What the task requires ▸
Reproduce every entry word for word.

╭─ Task data

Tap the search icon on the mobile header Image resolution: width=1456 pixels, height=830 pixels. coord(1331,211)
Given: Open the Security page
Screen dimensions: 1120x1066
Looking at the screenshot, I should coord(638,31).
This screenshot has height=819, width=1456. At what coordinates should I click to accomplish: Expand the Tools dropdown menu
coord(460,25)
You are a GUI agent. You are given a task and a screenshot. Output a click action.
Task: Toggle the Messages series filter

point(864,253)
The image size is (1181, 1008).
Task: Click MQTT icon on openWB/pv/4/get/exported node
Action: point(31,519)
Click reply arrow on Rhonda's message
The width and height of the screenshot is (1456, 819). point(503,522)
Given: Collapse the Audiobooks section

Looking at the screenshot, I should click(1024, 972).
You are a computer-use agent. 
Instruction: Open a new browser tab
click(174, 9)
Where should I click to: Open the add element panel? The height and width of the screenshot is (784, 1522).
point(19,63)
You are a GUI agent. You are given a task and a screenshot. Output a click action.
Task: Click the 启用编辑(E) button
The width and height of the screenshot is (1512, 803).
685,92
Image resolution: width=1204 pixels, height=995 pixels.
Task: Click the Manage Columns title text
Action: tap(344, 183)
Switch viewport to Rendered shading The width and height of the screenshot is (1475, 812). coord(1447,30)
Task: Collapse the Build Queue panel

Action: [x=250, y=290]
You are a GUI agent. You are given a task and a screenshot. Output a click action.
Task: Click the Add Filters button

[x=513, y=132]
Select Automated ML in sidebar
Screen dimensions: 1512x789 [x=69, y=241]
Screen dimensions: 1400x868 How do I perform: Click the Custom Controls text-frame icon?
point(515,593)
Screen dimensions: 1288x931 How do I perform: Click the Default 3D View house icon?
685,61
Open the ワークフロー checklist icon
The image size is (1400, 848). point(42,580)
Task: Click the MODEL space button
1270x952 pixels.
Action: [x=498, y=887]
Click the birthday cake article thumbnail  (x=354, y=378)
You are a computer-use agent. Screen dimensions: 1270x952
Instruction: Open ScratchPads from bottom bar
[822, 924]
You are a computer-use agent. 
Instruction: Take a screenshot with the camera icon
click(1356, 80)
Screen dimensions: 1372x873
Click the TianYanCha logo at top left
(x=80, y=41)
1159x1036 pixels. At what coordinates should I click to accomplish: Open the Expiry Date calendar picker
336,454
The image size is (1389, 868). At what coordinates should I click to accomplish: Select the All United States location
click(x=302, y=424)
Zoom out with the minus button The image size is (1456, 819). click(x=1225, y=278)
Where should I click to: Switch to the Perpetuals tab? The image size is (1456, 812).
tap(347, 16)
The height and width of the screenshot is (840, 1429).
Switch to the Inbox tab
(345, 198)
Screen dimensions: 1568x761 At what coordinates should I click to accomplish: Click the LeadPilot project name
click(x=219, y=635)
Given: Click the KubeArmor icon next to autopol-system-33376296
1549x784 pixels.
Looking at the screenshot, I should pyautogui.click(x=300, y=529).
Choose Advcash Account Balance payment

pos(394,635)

╰─

Response area ▸
Tap the search icon on the mobile header Image resolution: width=1456 pixels, height=830 pixels. coord(1331,211)
Given: Open the Security page
Screen dimensions: 1120x1066
Looking at the screenshot, I should coord(638,31).
This screenshot has height=819, width=1456. At what coordinates should I click to accomplish: Expand the Tools dropdown menu
coord(460,25)
You are a GUI agent. You are given a task and a screenshot. Output a click action.
Task: Toggle the Messages series filter

point(864,253)
The image size is (1181, 1008).
Task: Click MQTT icon on openWB/pv/4/get/exported node
Action: point(31,519)
Click reply arrow on Rhonda's message
The width and height of the screenshot is (1456, 819). point(503,522)
Given: Collapse the Audiobooks section

Looking at the screenshot, I should click(1024, 972).
You are a computer-use agent. 
Instruction: Open a new browser tab
click(174, 9)
Where should I click to: Open the add element panel? The height and width of the screenshot is (784, 1522).
point(19,63)
You are a GUI agent. You are given a task and a screenshot. Output a click action.
Task: Click the 启用编辑(E) button
The width and height of the screenshot is (1512, 803).
685,92
Image resolution: width=1204 pixels, height=995 pixels.
Task: Click the Manage Columns title text
Action: tap(344, 183)
Switch viewport to Rendered shading The width and height of the screenshot is (1475, 812). coord(1447,30)
Task: Collapse the Build Queue panel

Action: [x=250, y=290]
You are a GUI agent. You are given a task and a screenshot. Output a click action.
Task: Click the Add Filters button

[x=513, y=132]
Select Automated ML in sidebar
Screen dimensions: 1512x789 [x=69, y=241]
Screen dimensions: 1400x868 How do I perform: Click the Custom Controls text-frame icon?
point(515,593)
Screen dimensions: 1288x931 How do I perform: Click the Default 3D View house icon?
685,61
Open the ワークフロー checklist icon
The image size is (1400, 848). point(42,580)
Task: Click the MODEL space button
1270x952 pixels.
Action: [x=498, y=887]
Click the birthday cake article thumbnail  (x=354, y=378)
You are a computer-use agent. Screen dimensions: 1270x952
Instruction: Open ScratchPads from bottom bar
[822, 924]
You are a computer-use agent. 
Instruction: Take a screenshot with the camera icon
click(1356, 80)
Screen dimensions: 1372x873
Click the TianYanCha logo at top left
(x=80, y=41)
1159x1036 pixels. At what coordinates should I click to accomplish: Open the Expiry Date calendar picker
336,454
The image size is (1389, 868). At what coordinates should I click to accomplish: Select the All United States location
click(x=302, y=424)
Zoom out with the minus button The image size is (1456, 819). click(x=1225, y=278)
Where should I click to: Switch to the Perpetuals tab? The image size is (1456, 812).
tap(347, 16)
The height and width of the screenshot is (840, 1429).
Switch to the Inbox tab
(345, 198)
Screen dimensions: 1568x761 At what coordinates should I click to accomplish: Click the LeadPilot project name
click(x=219, y=635)
Given: Click the KubeArmor icon next to autopol-system-33376296
1549x784 pixels.
Looking at the screenshot, I should pyautogui.click(x=300, y=529).
Choose Advcash Account Balance payment

pos(394,635)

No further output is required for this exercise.